Sanusi and I would later meet inside the elevator of the Intercontinental Hotel in Lagos and he exclaimed: “Dele, your pen is very wicked, very wicked…” And everyone on the lift laughed. It was obvious he respected my boldness and audacity even if he possibly detested my guts. I was shocked when he asked his Assistant to give me his number. And that was it. I was later to learn that he never detested me at all but was appreciative of my constructive criticism. The hallmark of a true leader. I rarely contacted SLS and only sent him congratulatory and goodwill messages when the occasions arose. I later visited His Highness in the Emir’s palace in Kano. My best friend, Prince Adedamola Aderemi, and I visited him, and he gave us a first-class treatment befitting of Princes.

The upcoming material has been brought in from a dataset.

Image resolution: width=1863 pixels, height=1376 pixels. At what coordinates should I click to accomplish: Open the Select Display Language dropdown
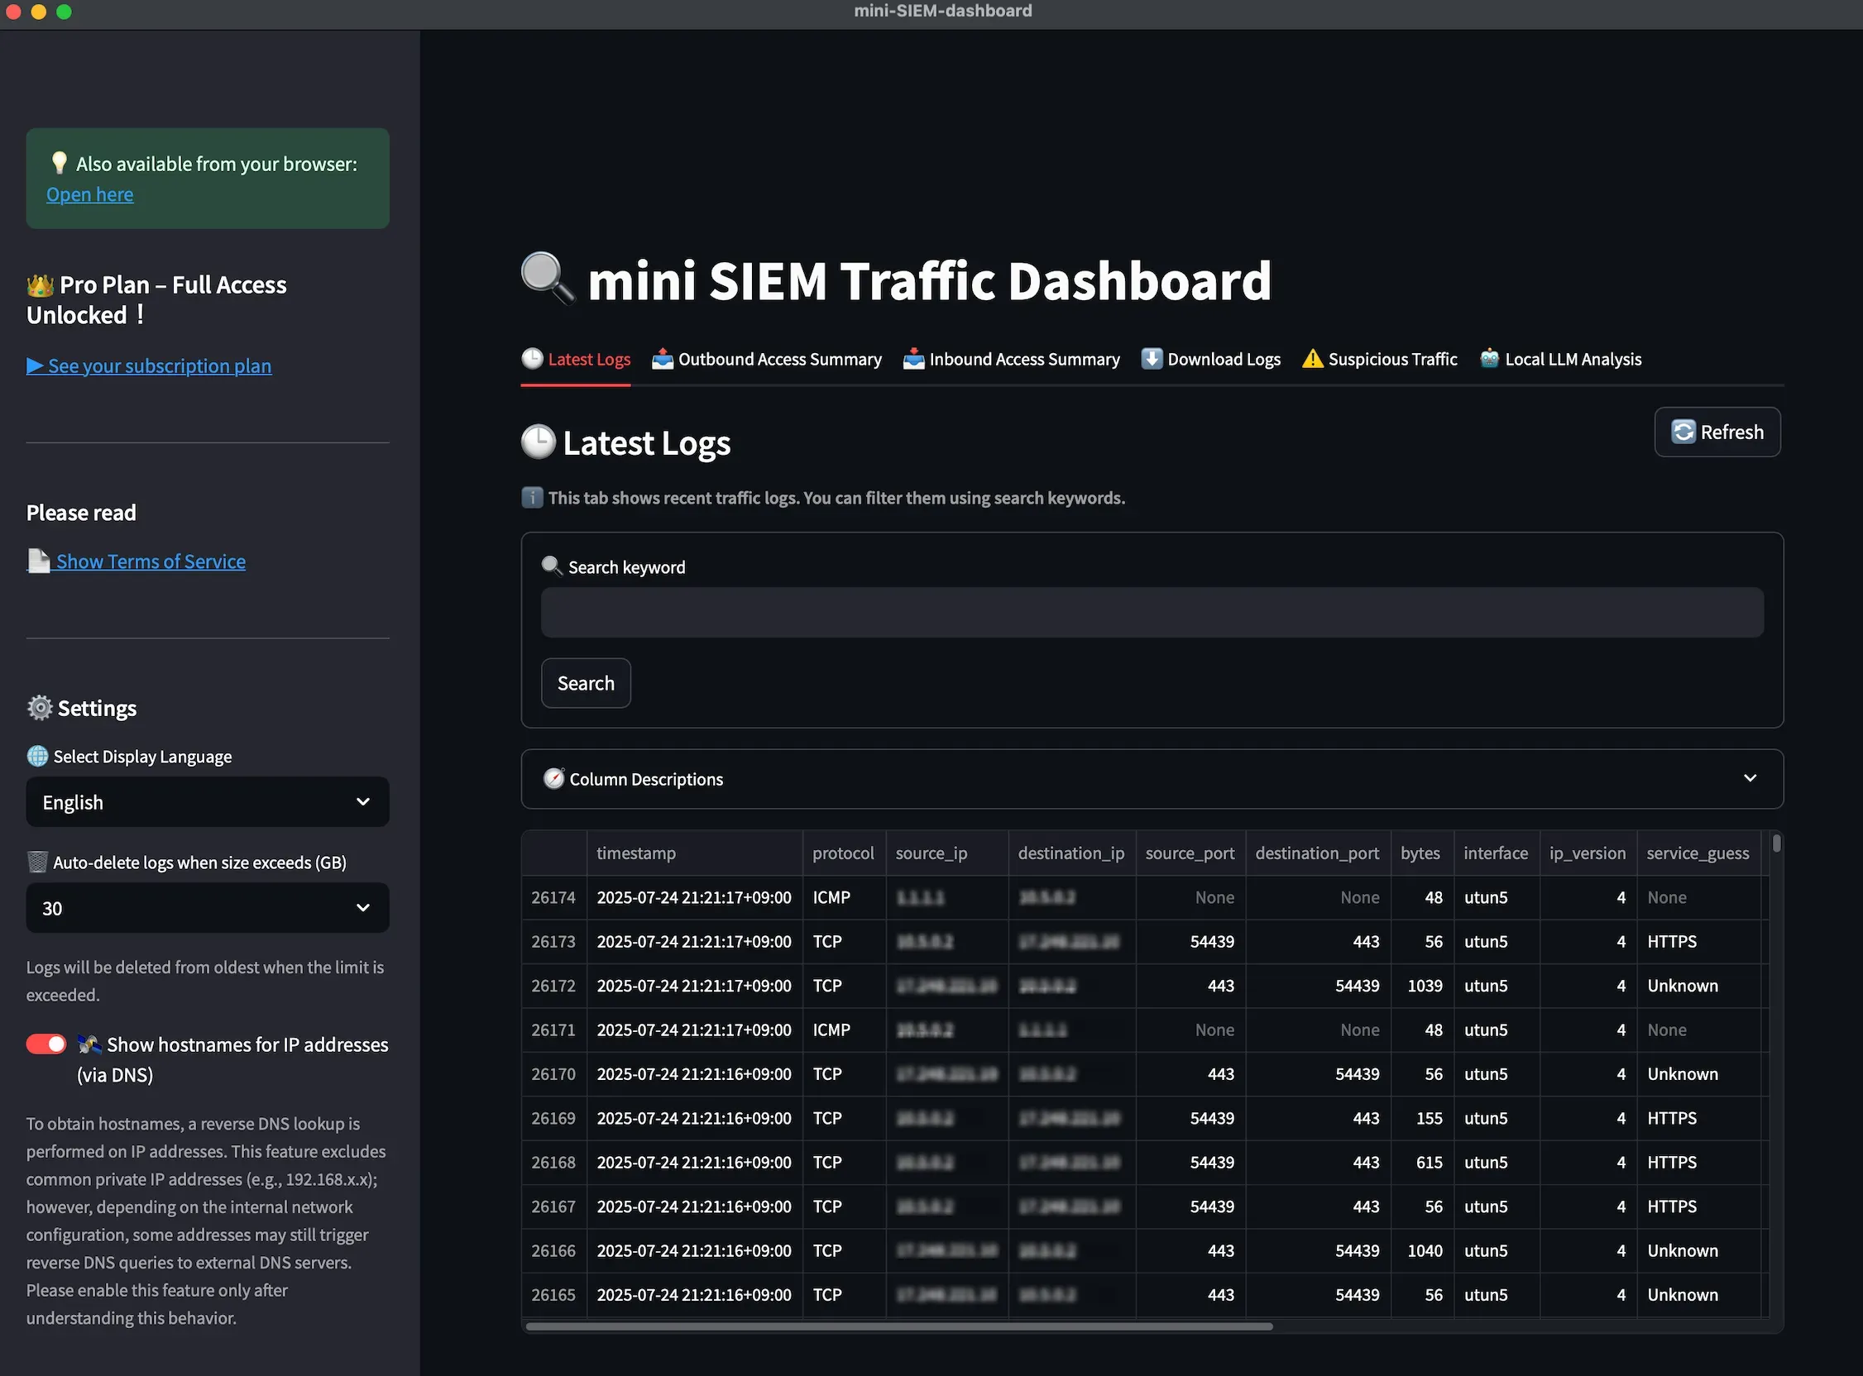pos(207,802)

Let me give two more examples, but simultaneously. Here’s the story of two Mallams, Nuhu Ribadu and Nasir El Rufai. Once upon a time, they were the two hottest items, as Chairman EFCC and Minister of the Federal Capital Territory, respectively. They wielded enormous powers. I wrote an article warning Nuhu Ribadu and assured him that he did not know Nigeria and Nigerians well enough. The person whose head is used to break coconuts hardly partakes in its eating. I knew the day would come when the hunter would become the hunted. And it came to pass. Both Nuhu and Nasir absconded from Nigeria and spent considerable time in exile, like me.
Early this week, the kings of impunity came back to haunt Emir Sanusi II and grabbed him by the jugular. I was not surprised because it was a prophecy long foretold. All manner of conspiracy theories soon emerged. The most popular one was that it was a strategic stunt by the North to ease Sanusi out of the gilded cage he’s been kept in the Kano palace and it was time to set him free. The object, the false prophets proclaim, is to make him extremely popular through the dramatisation of a charade of dethronement and then lead him to the next stage of his dramatic rise to the summit of Nigeria! Who knows? Nothing is impossible in Nigeria. All I know is that even if Sanusi wasn’t considering the Presidential contest before, the phenomenal surge in his popularity rating in the past few days must make that very tempting and possibly irresistible.
I wonder why Governor Abdullahi Ganduje couldn’t ignore nor tolerate the tantrums of Emir Sanusi, if indeed, he could classify his profound dissection of the problems of the North and the solutions he proffers as such. I still can’t fathom what Ganduje thought he stands to gain by sacking Sanusi unceremoniously. Now the cookies have crumbled. And the Governor and his friends must be wondering what happened. Nothing other than that the apotheosis of Sanusi Lamido Sanusi is now assured and guaranteed. A man of adventure has been served his food, a la carte!